The second petition concerns residue tolerance levels for crops near where dicamba may be used. Currently there are no tolerance levels for nearly all food crops for dicamba, which means any amount of residue would be considered an adulteration, thus rendering the crop useless, he said.
“This is a real concern for us because (dicamba’s) going to move,” he noted.
The tendency for synthetic auxins to volatilize, or for their active ingredients to evaporate, has been a primary concern of SOCC. The active ingredients could travel 1-2 miles from their intended target, Smith has said.
The chemicals also may be spread through direct drift or spray tank contamination.
While Monsanto offi
cials agree tolerance levels should be set, they want approval for dicamba-tolerant crops before those levels are known – something Smith opposes.
“They have submitted (to get the tolerance levels) and we applaud that,” he said. “But the tolerance levels won’t be ready for a couple of years, so they’d be releasing before that.
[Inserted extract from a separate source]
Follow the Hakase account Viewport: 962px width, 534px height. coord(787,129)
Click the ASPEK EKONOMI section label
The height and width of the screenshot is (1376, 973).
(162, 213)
They agree there ought to be tolerances, except on things we eat.”
As a part of the petition, SOCC requested tolerance levels be set for dozens of specialty crops it says are likely to be grown near dicamba-tolerant corn, cotton and soybeans. Included on the list are varieties of tomatoes, peppers, muskmelon, pumpkins, watermelon and summer and winter squash.
In a statement, Monsanto said proper stewardship and herbicide use are the best ways to prevent off-site movement. In addition: “We also have plans to collaboratively conduct testing to establish new uses and residue tolerances for dicamba herbicide on a wide range of sensitive crops, including those listed by SOCC in their press release.
“The EPA does a full health and environmental safety assessment, including establishing tolerances for all pesticides based on the intended use. We are confident EPA will extensively evaluate dicamba products as it does all herbicides, including their responsible use.”
Smith said he would be pleased if the SOCC could come to an agreement with Monsanto similar to the one it has with Dow, but added, “I don’t think we’re very far along in reaching that kind of agreement.”
SOCC’s agreement with Dow calls for labeling changes for Enlist that would require the label to state the product may not be applied toward sensitive crops at any wind speed. The agreement also calls for the company to work with farmers on the proper use of Enlist, by educating them on such things as wind speed and nozzle use.
In addition, Dow will strive to ensure farmers don’t buy seeds and then purchase a generic formulation of 2,4-D to use with them.